▶ Records:
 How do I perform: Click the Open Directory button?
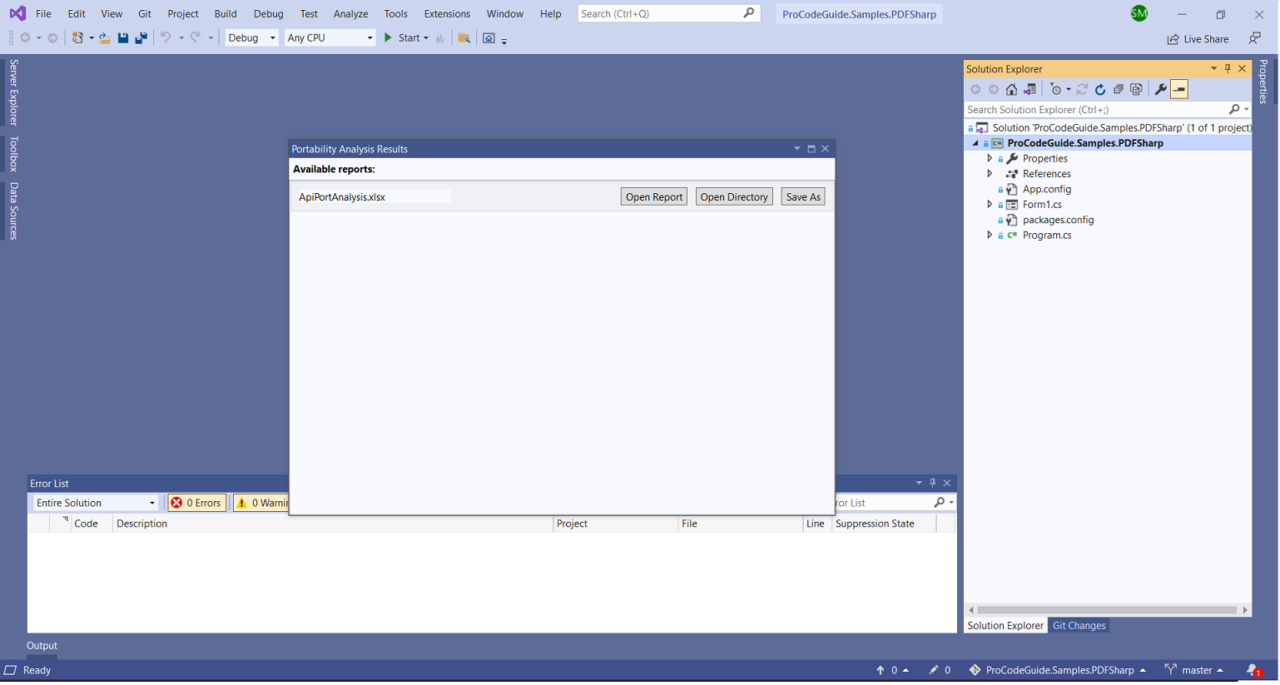pos(734,197)
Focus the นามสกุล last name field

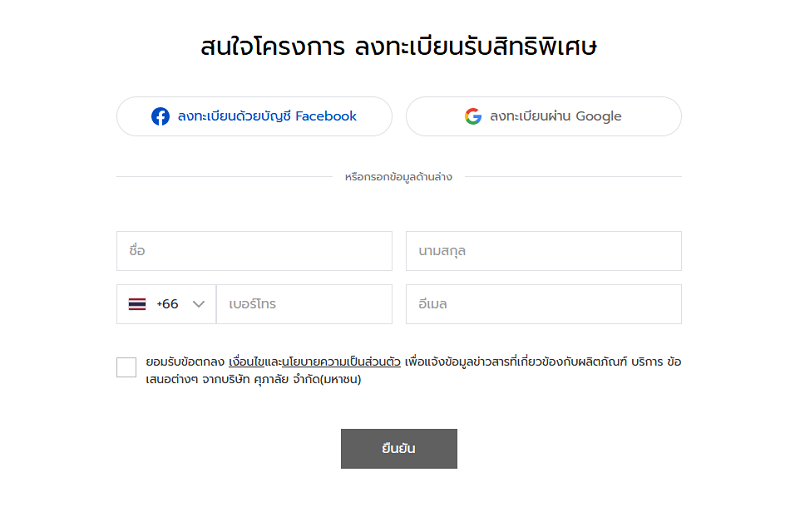[543, 251]
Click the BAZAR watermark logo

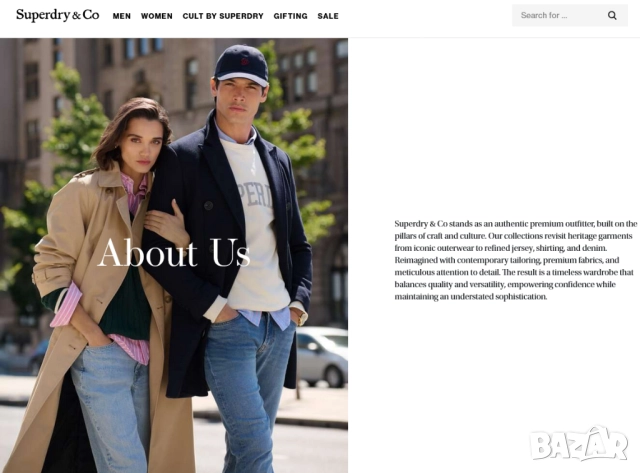pyautogui.click(x=578, y=443)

▶ Do this:
Rewrite all of the material above, replacing "logo" with "emblem" and changing nothing else, and leave the pictures out of your answer.

▶ Completed task:
 How do I perform: Click the Open Directory button?
pos(734,197)
Focus the นามสกุล last name field

[543, 251]
Click the BAZAR watermark emblem

pyautogui.click(x=578, y=443)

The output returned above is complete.